Temporally resolved early BMP-driven transcriptional cascade during human amnion specification

Reviewer #1 (Public Review):

Sekulovski et al present an interesting and timely manuscript describing the temporal transition from epiblast to amnion. The manuscript builds on their previous work describing this process using stem cell models.

They suggest a multi-step process initiated by BMP induction of GATA3, followed by expression of TFAP2A, followed by ISL1/HAND1 in parallel with loss of pluripotency markers. This transition was reproduced through IF analysis of CS6/7 NHP embryo.

There are significant similarities in the expression of trophectoderm and the amnion.
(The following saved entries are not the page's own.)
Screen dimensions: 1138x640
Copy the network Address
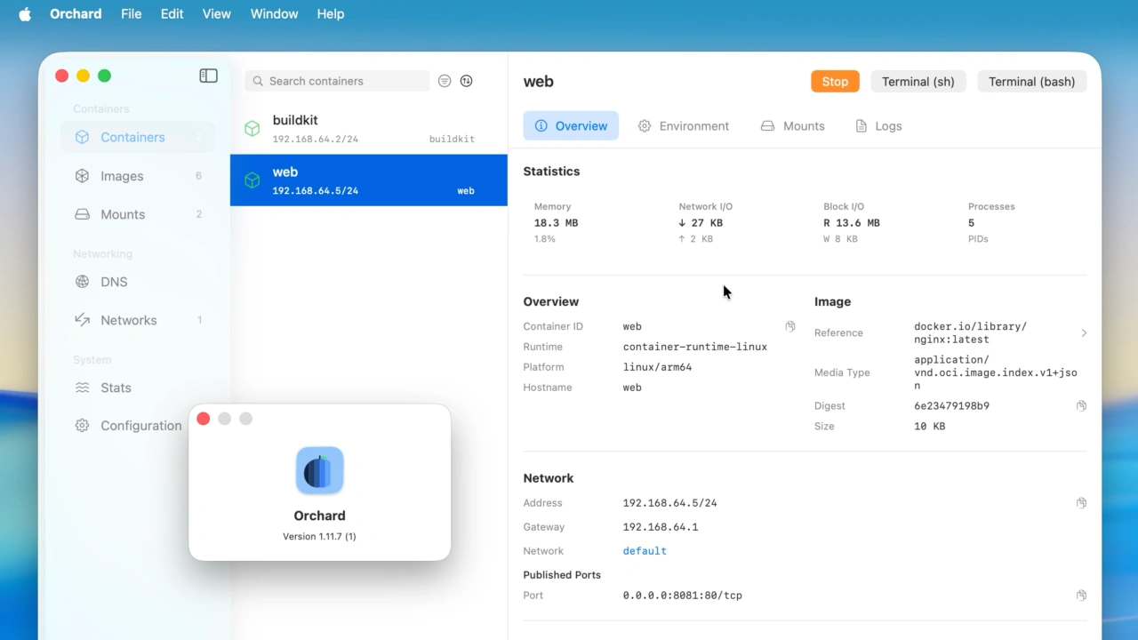(x=1081, y=503)
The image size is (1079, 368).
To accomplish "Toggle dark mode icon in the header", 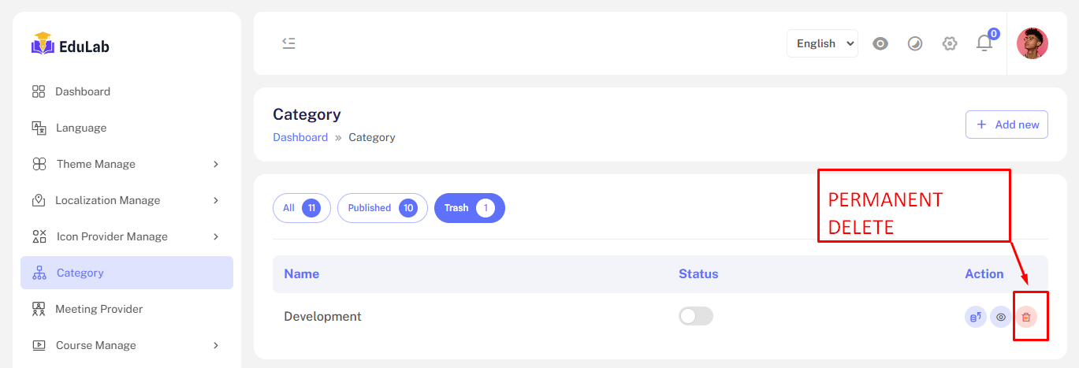I will point(915,43).
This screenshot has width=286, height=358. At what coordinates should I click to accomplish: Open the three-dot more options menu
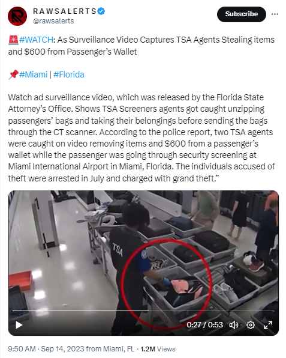[x=275, y=14]
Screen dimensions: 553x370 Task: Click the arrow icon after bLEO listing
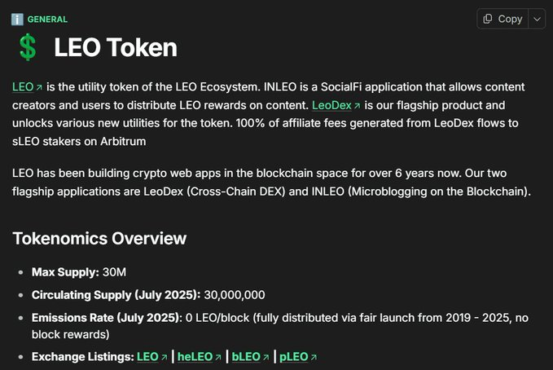(266, 358)

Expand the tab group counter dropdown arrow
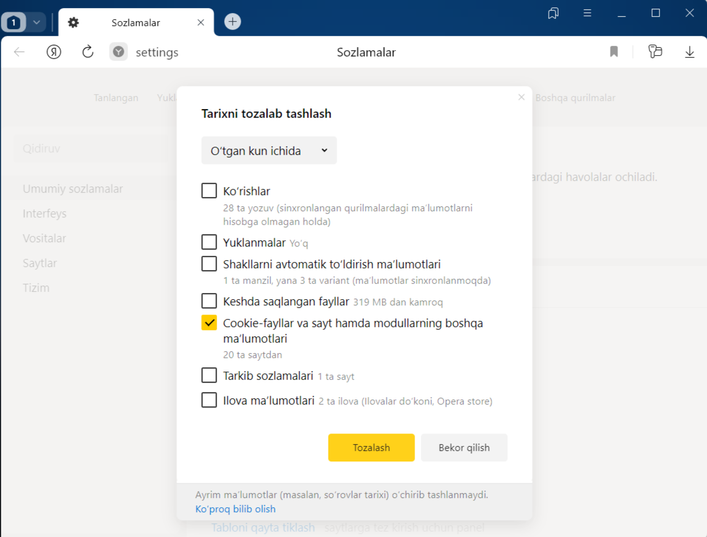36,22
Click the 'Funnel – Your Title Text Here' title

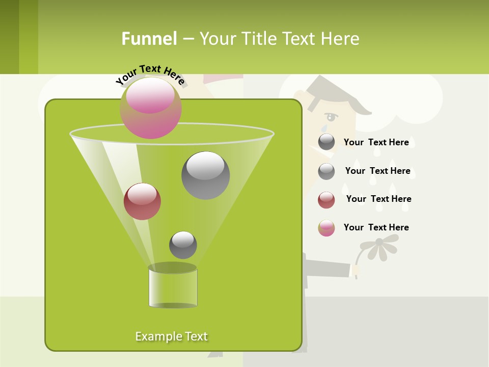point(240,39)
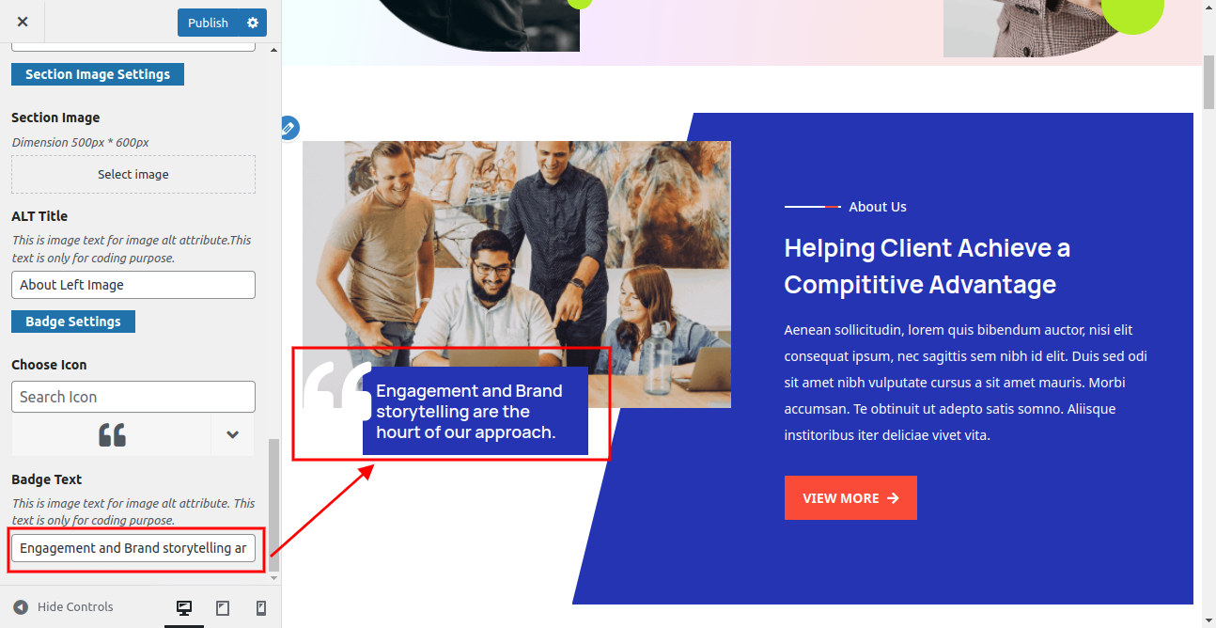Image resolution: width=1216 pixels, height=628 pixels.
Task: Open the Badge Settings heading
Action: coord(73,322)
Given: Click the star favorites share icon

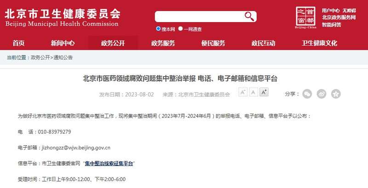Looking at the screenshot, I should [x=336, y=94].
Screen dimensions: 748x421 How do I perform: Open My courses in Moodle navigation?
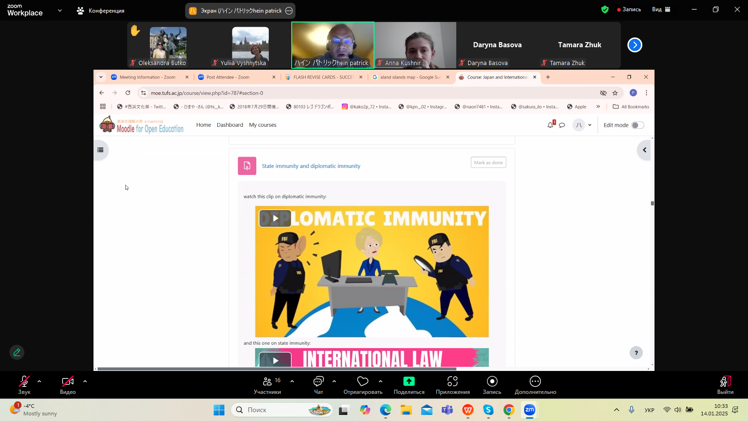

There are also ample manuscripts showing trophoblast induction following BMP stimulation of primed pluripotent stem cells. The authors should ensure that the amnion indeed is only amnion and not trophectoderm (or the amount of contribution to trophectoderm). As an extension, does the amnion character remain after the 48h BMP4 treatment, and is a trophectoderm-like state adopted as suggested by Ohgushi et al 2022?

The functional data does not support a direct function of GATA3 prior to TFAP2A and the authors suggest compensatory mechanisms from other GATAs. If so, which GATAs are expressed in this system, with and without GATA3 targeting? Would it not be equally likely that the other early genes could be the key drivers of amnion initiation, such as ID2?

The targeting of TFAP2A displays a very interesting phenotype which suggests that amnion and streak share an initial trajectory but where TFAP2A is necessary to adopt amnion fate. It would again be important to ensure that this alternative fate is indeed in streak and not misannotated alternative lineages, including trophoblast.

Is TBXT induced in this setting as well as in the wt situation during amnion induction? This should be displayed as in Figure 3D and would be nice to be complimented by NHP IF analysis.

The authors should address why they get different results from Castillo-Venzor et al 2023 DOI 10.26508/lsa.202201706

Reviewer #2 (Public Review):

In this study, Sekulovski and colleagues report refinements to an in vitro model of human amnion formation. Working with 3D cultures and BMP4 to induce differentiation, the authors chart the time course of amnion induction in human pluripotent stem cells in their system using immunofluorescence and RNA-seq. They carry out validation through comparison of their data to existing embryo datasets, and through immunostaining of post-implantation marmoset embryos. Functional experiments show that the transcription factor TFAP2C drives the amnion differentiation program once it has been initiated.

There is currently great interest in the development of in vitro models of human embryonic development. While it is known that the amnion plays an important structural supporting role for the embryo, its other functions, such as morphogen production and differentiation potential, are not fully understood. Since a number of aspects of amnion development are specific to primates, models of amniogenesis will be valuable for the study of human development. Advantages of this model include its efficiency and the purity of the cell populations produced, a significant degree of synchrony in the differentiation process, benchmarking with single-cell data and immunocytochemistry from primate embryos, and identification of key markers of specific phases of differentiation. Weaknesses are the absence of other embryonic tissues in the model, and overinterpretation of certain findings, in particular relating bulk RNA-seq results to scRNA-seq data from published analyses of primate embryos and results from limited (though high quality) embryo immunostainings.

Reviewer #3 (Public Review):

In this work, the authors tried to profile time-dependent changes in gene and protein expression during BMP-induced amnion differentiation from hPSCs. The authors depicted a GATA3 - TFAP2A - ISL1/HAND1 order of amniotic gene activation, which provides a more detailed temporary trajectory of amnion differentiation compared to previous works. As a primary goal of this study, the above temporal gene/protein activation order is amply supported by experimental data. However, the mechanistic insights on amniotic fate decision, as well as the transcriptomic analysis comparing amnion-like cells from this work and other works remain limited. While this work allows us to see more details of amnion differentiation and understand how different transcription factors were turned on in a sequence and might be useful for benchmarking the identity of amnion in ex utero cultured human embryos/embryoids, it provides limited insights on how amnion cells might diverge from primitive streak / mesoderm-like cells, despite some transcriptional similarity they shared, during early development.